Brazil sets another Amazon deforestation record, prompting alarm


Environmentalists say Amazon loss in April, equivalent to 1,400 football fields, is very high for this time of year.

Deforestation in the Brazilian Amazon has surged to a new record for the month of April, official data showed, as environmental rights advocates continue to slam President Jair Bolsonaro’s policies for accelerating the crisis.

Amazon deforestation totalled 1,012.5sq km (390sq miles) from April 1 to 29, according to data from the national space research agency INPE released on Friday. The agency will report data for the final day of the month next week.

The loss amounts to an area equivalent to 1,400 football fields, and it is by far the biggest for April since record-keeping began in 2015.

The record – the third in four months – also marks the latest damning statistic on Amazon deforestation under Bolsonaro, who since taking office in 2019 has weakened environmental protections that he says hinder economic development that could reduce poverty in the region.

“The cause of this record has a first and last name: Jair Messias Bolsonaro,” Marcio Astrini, head of Brazilian advocacy group Climate Observatory, said in a statement.

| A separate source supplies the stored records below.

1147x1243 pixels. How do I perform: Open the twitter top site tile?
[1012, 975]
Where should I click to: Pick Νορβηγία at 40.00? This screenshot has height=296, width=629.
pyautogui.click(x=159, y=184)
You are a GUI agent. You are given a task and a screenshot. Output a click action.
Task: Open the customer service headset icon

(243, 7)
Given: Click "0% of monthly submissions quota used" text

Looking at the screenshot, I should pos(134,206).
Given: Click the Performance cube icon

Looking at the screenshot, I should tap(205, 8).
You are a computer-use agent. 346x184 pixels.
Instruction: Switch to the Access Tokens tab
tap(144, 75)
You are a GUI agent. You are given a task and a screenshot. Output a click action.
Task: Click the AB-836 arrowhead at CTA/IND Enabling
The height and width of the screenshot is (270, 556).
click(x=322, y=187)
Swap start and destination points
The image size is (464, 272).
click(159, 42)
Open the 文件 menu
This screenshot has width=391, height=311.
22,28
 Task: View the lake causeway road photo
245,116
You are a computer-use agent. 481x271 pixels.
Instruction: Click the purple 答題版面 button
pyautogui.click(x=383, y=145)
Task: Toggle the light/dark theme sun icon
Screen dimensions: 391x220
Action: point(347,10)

Destruction of the Brazilian Amazon in the first four months of the year also hit a record for the period of 1,954sq km (754sq miles), an increase of 69 percent compared with the same period in 2021 – clearing an area more than double the size of New York City.

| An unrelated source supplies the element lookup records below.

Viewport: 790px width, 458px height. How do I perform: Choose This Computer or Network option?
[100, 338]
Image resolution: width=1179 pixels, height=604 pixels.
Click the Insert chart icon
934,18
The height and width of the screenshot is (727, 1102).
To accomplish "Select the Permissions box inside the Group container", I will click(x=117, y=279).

Experts have also raised alarm at high deforestation rates during the rainy season, a time when loggers typically have more difficulty accessing trees.

“This figure is extremely high for this period of the year,” Mariana Napolitano, science director at the World Wildlife Fund’s Brazil office, said in a statement. “It’s an alert of the immense pressure the forest is under.”

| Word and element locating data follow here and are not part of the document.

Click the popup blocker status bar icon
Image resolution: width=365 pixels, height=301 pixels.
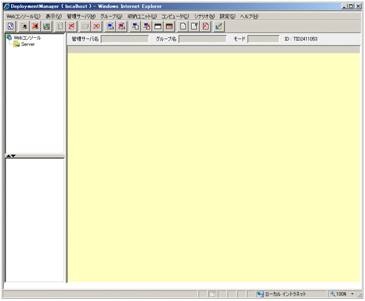coord(212,294)
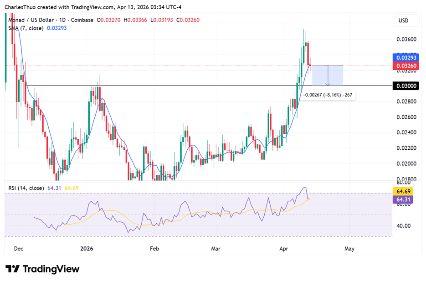Click the -8.16% measurement tooltip
The width and height of the screenshot is (426, 283).
[328, 95]
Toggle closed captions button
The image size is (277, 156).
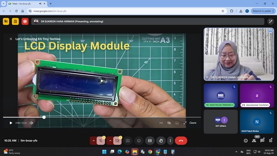pyautogui.click(x=150, y=140)
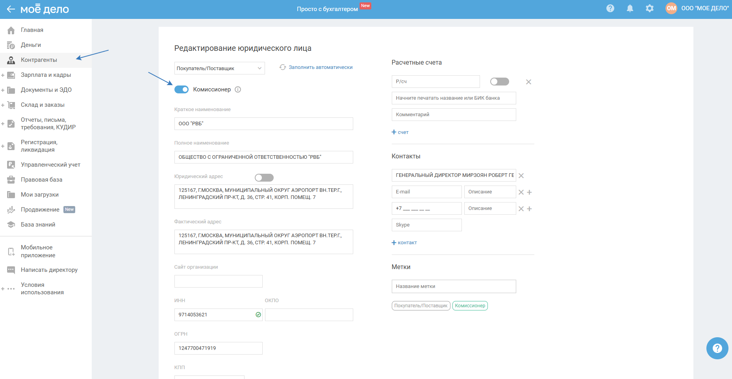Go to Деньги section
The image size is (732, 379).
[x=31, y=45]
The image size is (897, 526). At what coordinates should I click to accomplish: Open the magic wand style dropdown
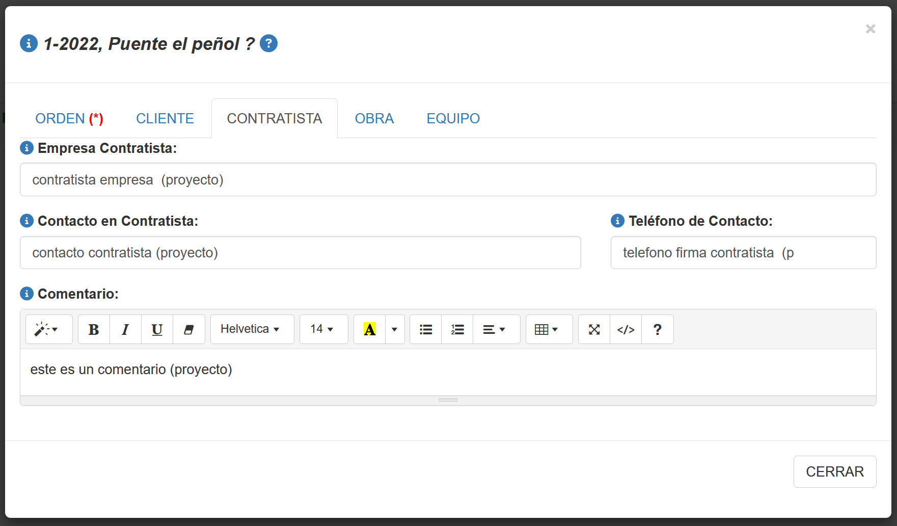click(x=49, y=329)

Bolsonaro’s office and the Environment Ministry did not immediately respond to a request for comment from the Reuters news agency.

Bolsonaro, who is seeking re-election in highly anticipated October polls, has faced international condemnation over the damage to the Amazon.

The preservation of the world’s largest rainforest is vital to curbing climate change because of the vast amount of greenhouse gas absorbed in its trees.

Last week, American actor Leonardo DiCaprio took to Twitter to urge Brazilians to vote in the upcoming elections.

“Brazil is home to the Amazon and other ecosystems critical to climate change. What happens there matters to us all and youth voting is key in driving change for a healthy planet,” he tweeted.